## PROTECTION USING LLM-GUARD

LLM-Guard is a guardrail which we can use for a range of security checking on prompts being sent to an AI model, and responses being returned.  In this notebook we'll use it to stop sensitive information being sent out to Gemini.
The guardrail achieves this by redacting sensitive information and then recovering it once we get the response.



We'll start by suppressing warning messages.  

In [1]:
import warnings
warnings.filterwarnings('ignore')

Next, we'll install the llm-guard library. It has a key dependency on a specific version of numpy, so we'll also install that first. We'll still see an error but we can ignore it for what we're doing in this notebook.

In [None]:
%pip -q install numpy==1.25.1 llm-guard

We'll now look at an example of how we use llm-guard to scan our input.  Note we have our Google API key set in the Colab vault.  

We won't use every input and output guardrail for our demonstration. We'll use the Anonymize/Deanonymize paired guardrails, and as examples we'll select three additional input and three additional output guardrails.  We'll also be using the llm-guard vault to store the sensitive data that we anonymize in order to recover it for deanonymization.

In [3]:
import os
import google.generativeai as genai
from google.colab import userdata
from llm_guard import scan_output, scan_prompt
from llm_guard.input_scanners import Anonymize, PromptInjection, TokenLimit, Toxicity
from llm_guard.output_scanners import Deanonymize, NoRefusal, Relevance, Sensitive
from llm_guard.vault import Vault

We can now set up a handle to run prompts through the Google AI API.

In [4]:
genai.configure(api_key=userdata.get("GOOGLE_API_KEY"))

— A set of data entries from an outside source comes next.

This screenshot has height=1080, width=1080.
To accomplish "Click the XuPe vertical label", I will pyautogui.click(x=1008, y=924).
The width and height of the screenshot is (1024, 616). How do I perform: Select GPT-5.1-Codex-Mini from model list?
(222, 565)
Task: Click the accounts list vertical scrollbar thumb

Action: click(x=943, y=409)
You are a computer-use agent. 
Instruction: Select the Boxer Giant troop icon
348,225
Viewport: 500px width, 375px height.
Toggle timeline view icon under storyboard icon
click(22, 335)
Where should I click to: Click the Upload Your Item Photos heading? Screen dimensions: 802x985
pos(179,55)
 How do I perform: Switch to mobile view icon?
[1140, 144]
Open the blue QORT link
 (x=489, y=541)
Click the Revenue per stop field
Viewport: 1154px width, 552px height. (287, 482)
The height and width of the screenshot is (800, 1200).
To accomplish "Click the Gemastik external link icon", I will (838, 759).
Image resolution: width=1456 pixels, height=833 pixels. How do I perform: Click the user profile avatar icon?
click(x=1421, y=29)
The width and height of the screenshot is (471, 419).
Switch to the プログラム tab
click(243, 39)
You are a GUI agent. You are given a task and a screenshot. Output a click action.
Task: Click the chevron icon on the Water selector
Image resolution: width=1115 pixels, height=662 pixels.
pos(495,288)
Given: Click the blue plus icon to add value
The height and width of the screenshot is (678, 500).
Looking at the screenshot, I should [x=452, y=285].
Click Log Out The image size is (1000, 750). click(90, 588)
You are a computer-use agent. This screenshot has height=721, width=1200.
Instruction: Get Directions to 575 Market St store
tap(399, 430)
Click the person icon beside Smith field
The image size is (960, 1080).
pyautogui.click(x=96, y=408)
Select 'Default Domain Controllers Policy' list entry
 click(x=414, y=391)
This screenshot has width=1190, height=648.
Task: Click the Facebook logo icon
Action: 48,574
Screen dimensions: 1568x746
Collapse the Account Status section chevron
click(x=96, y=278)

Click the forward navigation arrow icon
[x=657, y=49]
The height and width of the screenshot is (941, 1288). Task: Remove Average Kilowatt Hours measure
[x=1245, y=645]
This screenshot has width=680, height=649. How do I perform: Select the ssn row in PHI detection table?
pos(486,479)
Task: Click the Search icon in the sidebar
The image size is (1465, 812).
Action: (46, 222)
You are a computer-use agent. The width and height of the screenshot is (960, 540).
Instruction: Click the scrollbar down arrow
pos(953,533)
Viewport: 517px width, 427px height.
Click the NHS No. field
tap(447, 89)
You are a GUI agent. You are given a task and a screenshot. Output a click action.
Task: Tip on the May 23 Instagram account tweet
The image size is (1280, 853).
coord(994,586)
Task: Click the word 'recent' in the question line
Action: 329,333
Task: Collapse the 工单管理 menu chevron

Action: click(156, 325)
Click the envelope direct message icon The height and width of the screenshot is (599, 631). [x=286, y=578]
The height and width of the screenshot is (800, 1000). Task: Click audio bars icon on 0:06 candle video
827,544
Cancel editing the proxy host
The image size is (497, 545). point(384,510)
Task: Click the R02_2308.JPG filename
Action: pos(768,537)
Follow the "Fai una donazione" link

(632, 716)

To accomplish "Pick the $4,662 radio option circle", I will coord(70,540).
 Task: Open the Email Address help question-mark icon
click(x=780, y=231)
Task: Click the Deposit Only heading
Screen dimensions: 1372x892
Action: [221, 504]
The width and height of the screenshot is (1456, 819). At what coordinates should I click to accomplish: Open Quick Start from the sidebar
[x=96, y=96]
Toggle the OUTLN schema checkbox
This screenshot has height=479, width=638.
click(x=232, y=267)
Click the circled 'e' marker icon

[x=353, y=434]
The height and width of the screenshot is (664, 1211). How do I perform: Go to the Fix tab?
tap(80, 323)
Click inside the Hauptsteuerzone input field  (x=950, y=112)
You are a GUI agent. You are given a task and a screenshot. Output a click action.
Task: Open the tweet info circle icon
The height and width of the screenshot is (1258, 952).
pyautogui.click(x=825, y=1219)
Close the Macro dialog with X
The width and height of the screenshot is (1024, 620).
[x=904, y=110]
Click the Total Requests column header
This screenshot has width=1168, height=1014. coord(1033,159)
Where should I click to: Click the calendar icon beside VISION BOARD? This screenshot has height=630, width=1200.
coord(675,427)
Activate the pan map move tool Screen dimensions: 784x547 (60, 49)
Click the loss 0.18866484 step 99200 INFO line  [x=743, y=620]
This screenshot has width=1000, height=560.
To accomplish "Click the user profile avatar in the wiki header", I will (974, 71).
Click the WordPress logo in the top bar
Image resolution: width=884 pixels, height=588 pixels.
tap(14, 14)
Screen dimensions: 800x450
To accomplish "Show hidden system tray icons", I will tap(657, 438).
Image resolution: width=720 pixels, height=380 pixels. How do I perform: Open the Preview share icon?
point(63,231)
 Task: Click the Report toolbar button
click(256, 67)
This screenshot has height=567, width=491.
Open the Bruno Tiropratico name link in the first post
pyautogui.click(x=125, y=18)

We'll set up a vault to use for managing the data we need to anonymize.  We'll load four input scanners and four output scanners.  This takes some time to run first time as it has to download scanning models.

In [None]:
vault = Vault()
input_scanners = [Anonymize(vault), Toxicity(), TokenLimit(), PromptInjection()]
output_scanners = [Deanonymize(vault), NoRefusal(), Relevance(), Sensitive()]

We'll now hard code a sensitive prompt and use the llm-guard scanner to check it.  We'll check whether we can run the query, and we'll display what the sanitized query looks like.

In [None]:
prompt = f"""
Make an SQL insert statement to add a new user to our database. His name is John Doe and his email is test@test.com. His phone number is 555-123-4567.
His credit card number is 4567-8901-2345-6789 and he works in Test LLC.
"""

sanitized_prompt, results_valid, results_score = scan_prompt(input_scanners, prompt)

Let's display the sanitized prompt that we've generated.

In [None]:
print(sanitized_prompt)

OK, we found an email address and redacted it. We also found a person element which is flagged as sensitive and redacted that.  A toxicity scann was run but did not find any toxic content. Note the phone numbers don't appear in the redacted prompt.

We can now send the redacted prompt to Gemini and then display the response.

In [None]:
model = genai.GenerativeModel("gemini-1.5-flash")
response = model.generate_content(sanitized_prompt)
print(response.text)

So Gemini has removed the credit card data that was in the original query - it has its own built in guardrail for this.  

We can now run the output scanner to recover the redacted text and check the output.

In [None]:
sanitized_response_text, results_valid, results_score = scan_output(
    output_scanners, sanitized_prompt, response.text
)

Let's now see what the final result is from running our response through the output guardrails.

In [None]:
print(sanitized_response_text)

OK, we've got our result and the originally redacted text has been added back in place of the redaction placeholders - other than the credit card data whuich was removed by Gemini. The warning from the guardrails is carried through, together with the SQL statement with the remaining sensitive data reconstituted into the output results.